No one was certain as to who the woman might have been, however, throughout the years when anyone would ask Johnny Martin to see the pile of finely made tapa, he would happily bring it out and provide the story that went with it. At some point in my childhood, my family and I moved from our Kaukamana street home never to return and I never knew what became of Johnny Martin. In my early twenties, I happened to see Johnny boy on the city bus but his only concern was how his girlfriend’s family ruined his life. The mention of his father’s passing was like a mere garnish of parsley on what should have been a greater dish of succulent fowl or steak, but with his heart and mind in turmoil over intimate matters, his father’s death was an afterthought. I then inquired as to the wonderful pile of tapa to which he scoffed, “After my father died I threw away or burned everything he owned.

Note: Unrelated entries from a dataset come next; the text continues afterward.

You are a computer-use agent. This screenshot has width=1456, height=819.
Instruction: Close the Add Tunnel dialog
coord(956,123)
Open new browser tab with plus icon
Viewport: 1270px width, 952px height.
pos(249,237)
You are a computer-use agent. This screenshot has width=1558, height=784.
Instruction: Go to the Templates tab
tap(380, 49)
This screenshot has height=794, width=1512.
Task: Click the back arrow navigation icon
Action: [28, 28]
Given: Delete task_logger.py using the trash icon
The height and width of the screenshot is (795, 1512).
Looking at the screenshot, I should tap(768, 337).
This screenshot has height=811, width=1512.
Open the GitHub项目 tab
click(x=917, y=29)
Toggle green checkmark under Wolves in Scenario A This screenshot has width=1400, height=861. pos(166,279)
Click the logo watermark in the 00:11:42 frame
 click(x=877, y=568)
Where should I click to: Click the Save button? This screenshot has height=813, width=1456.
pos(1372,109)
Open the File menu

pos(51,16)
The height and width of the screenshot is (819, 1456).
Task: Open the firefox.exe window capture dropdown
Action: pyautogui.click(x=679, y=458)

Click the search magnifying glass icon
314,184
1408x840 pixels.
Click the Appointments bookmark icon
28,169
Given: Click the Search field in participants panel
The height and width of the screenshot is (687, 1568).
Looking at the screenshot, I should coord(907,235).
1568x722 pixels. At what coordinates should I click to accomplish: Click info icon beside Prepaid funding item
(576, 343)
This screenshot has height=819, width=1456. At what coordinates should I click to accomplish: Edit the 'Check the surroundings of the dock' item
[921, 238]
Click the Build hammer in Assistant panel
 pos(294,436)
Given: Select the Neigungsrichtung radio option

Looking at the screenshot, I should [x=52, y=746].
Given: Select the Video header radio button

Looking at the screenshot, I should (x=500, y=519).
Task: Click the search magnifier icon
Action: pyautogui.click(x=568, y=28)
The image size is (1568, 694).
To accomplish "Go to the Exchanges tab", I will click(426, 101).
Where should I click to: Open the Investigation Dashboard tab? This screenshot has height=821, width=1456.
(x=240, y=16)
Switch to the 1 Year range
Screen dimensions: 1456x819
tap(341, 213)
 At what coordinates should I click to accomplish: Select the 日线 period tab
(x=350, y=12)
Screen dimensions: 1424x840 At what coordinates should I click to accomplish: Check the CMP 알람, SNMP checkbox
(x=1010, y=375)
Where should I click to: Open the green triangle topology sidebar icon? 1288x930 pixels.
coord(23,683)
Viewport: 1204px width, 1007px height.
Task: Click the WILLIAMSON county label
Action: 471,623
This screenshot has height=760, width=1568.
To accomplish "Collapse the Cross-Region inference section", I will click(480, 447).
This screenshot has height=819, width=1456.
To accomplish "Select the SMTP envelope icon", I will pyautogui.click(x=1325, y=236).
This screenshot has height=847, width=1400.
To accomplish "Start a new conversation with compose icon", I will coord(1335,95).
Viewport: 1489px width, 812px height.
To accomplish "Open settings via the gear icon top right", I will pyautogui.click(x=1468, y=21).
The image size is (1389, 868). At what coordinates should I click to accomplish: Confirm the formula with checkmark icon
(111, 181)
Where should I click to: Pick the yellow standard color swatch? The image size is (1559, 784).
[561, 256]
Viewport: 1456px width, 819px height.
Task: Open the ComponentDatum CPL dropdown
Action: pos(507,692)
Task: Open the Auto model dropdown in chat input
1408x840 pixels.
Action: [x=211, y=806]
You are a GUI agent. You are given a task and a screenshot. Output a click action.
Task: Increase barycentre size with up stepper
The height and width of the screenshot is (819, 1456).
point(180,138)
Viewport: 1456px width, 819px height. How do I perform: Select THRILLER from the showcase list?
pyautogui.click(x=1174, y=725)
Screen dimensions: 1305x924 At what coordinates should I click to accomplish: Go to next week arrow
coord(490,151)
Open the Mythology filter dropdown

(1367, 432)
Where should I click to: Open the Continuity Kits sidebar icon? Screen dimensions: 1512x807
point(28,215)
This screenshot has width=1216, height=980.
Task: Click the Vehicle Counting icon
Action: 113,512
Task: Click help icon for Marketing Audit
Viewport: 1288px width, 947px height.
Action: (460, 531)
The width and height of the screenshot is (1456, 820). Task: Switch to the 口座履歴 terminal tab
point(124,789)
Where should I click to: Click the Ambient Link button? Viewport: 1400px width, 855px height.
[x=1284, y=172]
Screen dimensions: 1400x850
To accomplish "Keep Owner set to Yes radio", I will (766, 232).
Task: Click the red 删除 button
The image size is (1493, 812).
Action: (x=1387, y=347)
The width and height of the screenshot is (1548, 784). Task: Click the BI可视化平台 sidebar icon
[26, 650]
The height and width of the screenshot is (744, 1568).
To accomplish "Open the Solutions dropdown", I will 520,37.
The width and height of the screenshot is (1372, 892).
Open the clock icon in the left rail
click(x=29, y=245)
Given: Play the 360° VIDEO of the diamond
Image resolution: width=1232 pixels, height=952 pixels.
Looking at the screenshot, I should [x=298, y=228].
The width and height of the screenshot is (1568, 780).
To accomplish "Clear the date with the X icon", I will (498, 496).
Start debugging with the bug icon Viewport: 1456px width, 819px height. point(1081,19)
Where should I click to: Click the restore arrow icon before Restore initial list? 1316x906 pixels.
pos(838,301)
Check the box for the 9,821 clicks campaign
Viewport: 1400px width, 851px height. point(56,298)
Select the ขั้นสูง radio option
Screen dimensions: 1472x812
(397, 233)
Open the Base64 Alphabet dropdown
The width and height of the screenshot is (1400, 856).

I didn’t want his sister them to take anything he had and sell it for money.” Just then the bell for one of the stops gave a high pitched ring and Johnny boy gave me a quick handshake and departed into the night.

Who indeed was that Hawaiian woman who came to the home of Johnny Martin at twilight? Obviously, the gift of such wonderful tapa was her thanks to Johnny for giving her the comfort of food and drink and a warm bed to sleep in. That was the way of things in my days of youth, even the most unpleasant person of looks or countenance was never turned away when they stood at your door with an empty stomach or a broken heart. Those days are long gone and gone also are those people who remember to keep such kind traditions within their family.